• TRY IT:
Please print out every entry below, verbatim.

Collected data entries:
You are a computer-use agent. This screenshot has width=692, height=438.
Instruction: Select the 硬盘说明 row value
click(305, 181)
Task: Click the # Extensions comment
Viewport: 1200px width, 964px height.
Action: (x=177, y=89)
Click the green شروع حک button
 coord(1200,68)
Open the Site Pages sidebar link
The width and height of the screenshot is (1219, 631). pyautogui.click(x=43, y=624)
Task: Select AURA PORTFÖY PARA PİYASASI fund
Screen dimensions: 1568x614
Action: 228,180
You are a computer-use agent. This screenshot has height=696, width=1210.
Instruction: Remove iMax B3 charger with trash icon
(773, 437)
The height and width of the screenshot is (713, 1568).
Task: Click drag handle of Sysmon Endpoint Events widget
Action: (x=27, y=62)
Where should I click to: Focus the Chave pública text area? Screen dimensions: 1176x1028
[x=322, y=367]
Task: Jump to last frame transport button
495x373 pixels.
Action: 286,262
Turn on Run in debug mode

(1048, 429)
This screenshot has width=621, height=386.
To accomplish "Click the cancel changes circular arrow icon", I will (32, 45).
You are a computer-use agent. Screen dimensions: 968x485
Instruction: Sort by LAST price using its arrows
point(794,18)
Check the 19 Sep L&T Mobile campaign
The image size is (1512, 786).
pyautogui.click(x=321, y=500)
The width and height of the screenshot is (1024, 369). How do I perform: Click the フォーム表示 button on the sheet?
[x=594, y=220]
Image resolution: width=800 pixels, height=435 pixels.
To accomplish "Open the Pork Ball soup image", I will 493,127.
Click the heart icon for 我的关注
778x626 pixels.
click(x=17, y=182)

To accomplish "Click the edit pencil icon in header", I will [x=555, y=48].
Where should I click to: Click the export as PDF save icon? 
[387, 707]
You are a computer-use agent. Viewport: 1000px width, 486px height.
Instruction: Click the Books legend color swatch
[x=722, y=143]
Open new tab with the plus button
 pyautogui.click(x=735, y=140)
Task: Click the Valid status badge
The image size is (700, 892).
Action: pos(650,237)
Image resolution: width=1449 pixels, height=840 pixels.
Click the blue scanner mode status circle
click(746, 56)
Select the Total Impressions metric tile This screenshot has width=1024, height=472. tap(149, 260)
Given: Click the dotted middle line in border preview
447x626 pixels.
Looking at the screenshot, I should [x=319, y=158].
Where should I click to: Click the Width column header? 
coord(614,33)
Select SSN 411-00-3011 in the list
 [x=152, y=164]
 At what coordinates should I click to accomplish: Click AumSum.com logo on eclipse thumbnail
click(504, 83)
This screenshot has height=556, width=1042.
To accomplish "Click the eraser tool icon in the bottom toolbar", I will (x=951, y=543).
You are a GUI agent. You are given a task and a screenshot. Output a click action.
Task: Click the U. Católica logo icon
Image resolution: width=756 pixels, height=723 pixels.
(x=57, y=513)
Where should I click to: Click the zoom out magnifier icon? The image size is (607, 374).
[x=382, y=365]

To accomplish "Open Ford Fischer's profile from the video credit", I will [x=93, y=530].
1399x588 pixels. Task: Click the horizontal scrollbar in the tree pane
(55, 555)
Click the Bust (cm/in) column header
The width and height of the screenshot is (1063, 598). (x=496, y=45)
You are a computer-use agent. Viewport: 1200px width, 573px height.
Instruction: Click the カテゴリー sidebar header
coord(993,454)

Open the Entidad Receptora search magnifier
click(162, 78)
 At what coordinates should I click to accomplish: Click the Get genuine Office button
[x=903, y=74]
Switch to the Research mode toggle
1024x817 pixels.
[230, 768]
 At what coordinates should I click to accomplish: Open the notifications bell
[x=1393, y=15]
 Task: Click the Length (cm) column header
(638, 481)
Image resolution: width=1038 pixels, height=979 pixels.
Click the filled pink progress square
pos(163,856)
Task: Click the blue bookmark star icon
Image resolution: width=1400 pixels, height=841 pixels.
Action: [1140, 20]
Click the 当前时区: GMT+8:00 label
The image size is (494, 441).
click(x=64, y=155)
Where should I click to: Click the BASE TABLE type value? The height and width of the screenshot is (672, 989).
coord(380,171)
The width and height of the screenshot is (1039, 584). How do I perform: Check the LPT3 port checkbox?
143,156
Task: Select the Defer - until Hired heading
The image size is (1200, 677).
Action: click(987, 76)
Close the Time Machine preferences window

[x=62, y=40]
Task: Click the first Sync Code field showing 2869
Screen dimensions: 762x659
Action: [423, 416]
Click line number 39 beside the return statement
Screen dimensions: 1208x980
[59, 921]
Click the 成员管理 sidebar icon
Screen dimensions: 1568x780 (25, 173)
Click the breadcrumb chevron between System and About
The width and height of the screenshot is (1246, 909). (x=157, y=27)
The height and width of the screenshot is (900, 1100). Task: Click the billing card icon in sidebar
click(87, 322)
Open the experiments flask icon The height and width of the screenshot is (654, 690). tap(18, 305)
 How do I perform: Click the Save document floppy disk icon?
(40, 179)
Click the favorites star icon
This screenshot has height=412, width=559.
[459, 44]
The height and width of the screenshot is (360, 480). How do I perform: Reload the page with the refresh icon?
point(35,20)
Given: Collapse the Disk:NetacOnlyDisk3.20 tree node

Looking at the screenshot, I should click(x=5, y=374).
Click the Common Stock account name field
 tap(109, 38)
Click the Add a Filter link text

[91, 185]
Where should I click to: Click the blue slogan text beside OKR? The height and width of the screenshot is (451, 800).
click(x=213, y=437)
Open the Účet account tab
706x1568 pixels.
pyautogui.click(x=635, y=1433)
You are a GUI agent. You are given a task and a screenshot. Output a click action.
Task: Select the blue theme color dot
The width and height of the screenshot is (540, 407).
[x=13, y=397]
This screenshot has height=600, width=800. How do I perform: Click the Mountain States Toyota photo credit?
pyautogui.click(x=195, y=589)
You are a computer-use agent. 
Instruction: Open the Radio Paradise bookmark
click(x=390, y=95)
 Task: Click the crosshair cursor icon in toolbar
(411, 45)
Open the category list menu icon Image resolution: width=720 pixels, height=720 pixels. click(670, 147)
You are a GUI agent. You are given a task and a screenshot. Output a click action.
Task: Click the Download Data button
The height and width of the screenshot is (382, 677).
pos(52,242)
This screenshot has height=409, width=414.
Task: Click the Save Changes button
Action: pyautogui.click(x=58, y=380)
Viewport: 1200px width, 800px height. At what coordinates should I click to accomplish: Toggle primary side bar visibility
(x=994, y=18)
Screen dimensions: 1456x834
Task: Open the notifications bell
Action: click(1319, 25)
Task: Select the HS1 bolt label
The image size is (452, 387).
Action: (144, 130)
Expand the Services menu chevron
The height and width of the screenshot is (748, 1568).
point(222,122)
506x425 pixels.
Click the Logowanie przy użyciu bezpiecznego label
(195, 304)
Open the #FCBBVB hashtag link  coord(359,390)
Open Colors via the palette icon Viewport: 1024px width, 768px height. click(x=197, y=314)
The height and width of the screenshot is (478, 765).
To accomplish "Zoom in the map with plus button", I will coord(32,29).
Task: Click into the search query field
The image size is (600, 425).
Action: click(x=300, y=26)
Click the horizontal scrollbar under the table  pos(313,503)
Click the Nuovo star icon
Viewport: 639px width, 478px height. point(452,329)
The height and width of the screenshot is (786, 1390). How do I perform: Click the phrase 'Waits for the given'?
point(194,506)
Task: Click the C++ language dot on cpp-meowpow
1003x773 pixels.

• ANSWER TO THIS EXERCISE:
You are a computer-use agent. This screenshot has width=692, height=438.
Instruction: Select the 硬盘说明 row value
click(305, 181)
Task: Click the # Extensions comment
Viewport: 1200px width, 964px height.
Action: (x=177, y=89)
Click the green شروع حک button
 coord(1200,68)
Open the Site Pages sidebar link
The width and height of the screenshot is (1219, 631). pyautogui.click(x=43, y=624)
Task: Select AURA PORTFÖY PARA PİYASASI fund
Screen dimensions: 1568x614
Action: 228,180
You are a computer-use agent. This screenshot has height=696, width=1210.
Instruction: Remove iMax B3 charger with trash icon
(773, 437)
The height and width of the screenshot is (713, 1568).
Task: Click drag handle of Sysmon Endpoint Events widget
Action: (x=27, y=62)
Where should I click to: Focus the Chave pública text area? Screen dimensions: 1176x1028
[x=322, y=367]
Task: Jump to last frame transport button
495x373 pixels.
Action: 286,262
Turn on Run in debug mode

(1048, 429)
This screenshot has width=621, height=386.
To accomplish "Click the cancel changes circular arrow icon", I will (32, 45).
You are a computer-use agent. Screen dimensions: 968x485
Instruction: Sort by LAST price using its arrows
point(794,18)
Check the 19 Sep L&T Mobile campaign
The image size is (1512, 786).
pyautogui.click(x=321, y=500)
The width and height of the screenshot is (1024, 369). How do I perform: Click the フォーム表示 button on the sheet?
[x=594, y=220]
Image resolution: width=800 pixels, height=435 pixels.
To accomplish "Open the Pork Ball soup image", I will 493,127.
Click the heart icon for 我的关注
778x626 pixels.
click(x=17, y=182)

To accomplish "Click the edit pencil icon in header", I will [x=555, y=48].
Where should I click to: Click the export as PDF save icon? 
[387, 707]
You are a computer-use agent. Viewport: 1000px width, 486px height.
Instruction: Click the Books legend color swatch
[x=722, y=143]
Open new tab with the plus button
 pyautogui.click(x=735, y=140)
Task: Click the Valid status badge
The image size is (700, 892).
Action: pos(650,237)
Image resolution: width=1449 pixels, height=840 pixels.
Click the blue scanner mode status circle
click(746, 56)
Select the Total Impressions metric tile This screenshot has width=1024, height=472. tap(149, 260)
Given: Click the dotted middle line in border preview
447x626 pixels.
Looking at the screenshot, I should [x=319, y=158].
Where should I click to: Click the Width column header? 
coord(614,33)
Select SSN 411-00-3011 in the list
 [x=152, y=164]
 At what coordinates should I click to accomplish: Click AumSum.com logo on eclipse thumbnail
click(504, 83)
This screenshot has height=556, width=1042.
To accomplish "Click the eraser tool icon in the bottom toolbar", I will (x=951, y=543).
You are a GUI agent. You are given a task and a screenshot. Output a click action.
Task: Click the U. Católica logo icon
Image resolution: width=756 pixels, height=723 pixels.
(x=57, y=513)
Where should I click to: Click the zoom out magnifier icon? The image size is (607, 374).
[x=382, y=365]

To accomplish "Open Ford Fischer's profile from the video credit", I will [x=93, y=530].
1399x588 pixels. Task: Click the horizontal scrollbar in the tree pane
(55, 555)
Click the Bust (cm/in) column header
The width and height of the screenshot is (1063, 598). (x=496, y=45)
You are a computer-use agent. Viewport: 1200px width, 573px height.
Instruction: Click the カテゴリー sidebar header
coord(993,454)

Open the Entidad Receptora search magnifier
click(162, 78)
 At what coordinates should I click to accomplish: Click the Get genuine Office button
[x=903, y=74]
Switch to the Research mode toggle
1024x817 pixels.
[230, 768]
 At what coordinates should I click to accomplish: Open the notifications bell
[x=1393, y=15]
 Task: Click the Length (cm) column header
(638, 481)
Image resolution: width=1038 pixels, height=979 pixels.
Click the filled pink progress square
pos(163,856)
Task: Click the blue bookmark star icon
Image resolution: width=1400 pixels, height=841 pixels.
Action: [1140, 20]
Click the 当前时区: GMT+8:00 label
The image size is (494, 441).
click(x=64, y=155)
Where should I click to: Click the BASE TABLE type value? The height and width of the screenshot is (672, 989).
coord(380,171)
The width and height of the screenshot is (1039, 584). How do I perform: Check the LPT3 port checkbox?
143,156
Task: Select the Defer - until Hired heading
The image size is (1200, 677).
Action: click(987, 76)
Close the Time Machine preferences window

[x=62, y=40]
Task: Click the first Sync Code field showing 2869
Screen dimensions: 762x659
Action: [423, 416]
Click line number 39 beside the return statement
Screen dimensions: 1208x980
[59, 921]
Click the 成员管理 sidebar icon
Screen dimensions: 1568x780 (25, 173)
Click the breadcrumb chevron between System and About
The width and height of the screenshot is (1246, 909). (x=157, y=27)
The height and width of the screenshot is (900, 1100). Task: Click the billing card icon in sidebar
click(87, 322)
Open the experiments flask icon The height and width of the screenshot is (654, 690). tap(18, 305)
 How do I perform: Click the Save document floppy disk icon?
(40, 179)
Click the favorites star icon
This screenshot has height=412, width=559.
[459, 44]
The height and width of the screenshot is (360, 480). How do I perform: Reload the page with the refresh icon?
point(35,20)
Given: Collapse the Disk:NetacOnlyDisk3.20 tree node

Looking at the screenshot, I should click(x=5, y=374).
Click the Common Stock account name field
 tap(109, 38)
Click the Add a Filter link text

[91, 185]
Where should I click to: Click the blue slogan text beside OKR? The height and width of the screenshot is (451, 800).
click(x=213, y=437)
Open the Účet account tab
706x1568 pixels.
pyautogui.click(x=635, y=1433)
You are a GUI agent. You are given a task and a screenshot. Output a click action.
Task: Select the blue theme color dot
The width and height of the screenshot is (540, 407).
[x=13, y=397]
This screenshot has height=600, width=800. How do I perform: Click the Mountain States Toyota photo credit?
pyautogui.click(x=195, y=589)
You are a computer-use agent. 
Instruction: Open the Radio Paradise bookmark
click(x=390, y=95)
 Task: Click the crosshair cursor icon in toolbar
(411, 45)
Open the category list menu icon Image resolution: width=720 pixels, height=720 pixels. click(670, 147)
You are a GUI agent. You are given a task and a screenshot. Output a click action.
Task: Click the Download Data button
The height and width of the screenshot is (382, 677).
pos(52,242)
This screenshot has height=409, width=414.
Task: Click the Save Changes button
Action: pyautogui.click(x=58, y=380)
Viewport: 1200px width, 800px height. At what coordinates should I click to accomplish: Toggle primary side bar visibility
(x=994, y=18)
Screen dimensions: 1456x834
Task: Open the notifications bell
Action: click(1319, 25)
Task: Select the HS1 bolt label
The image size is (452, 387).
Action: (144, 130)
Expand the Services menu chevron
The height and width of the screenshot is (748, 1568).
point(222,122)
506x425 pixels.
Click the Logowanie przy użyciu bezpiecznego label
(195, 304)
Open the #FCBBVB hashtag link  coord(359,390)
Open Colors via the palette icon Viewport: 1024px width, 768px height. click(x=197, y=314)
The height and width of the screenshot is (478, 765).
To accomplish "Zoom in the map with plus button", I will coord(32,29).
Task: Click into the search query field
The image size is (600, 425).
Action: click(x=300, y=26)
Click the horizontal scrollbar under the table  pos(313,503)
Click the Nuovo star icon
Viewport: 639px width, 478px height. point(452,329)
The height and width of the screenshot is (786, 1390). How do I perform: Click the phrase 'Waits for the given'?
point(194,506)
Task: Click the C++ language dot on cpp-meowpow
1003x773 pixels.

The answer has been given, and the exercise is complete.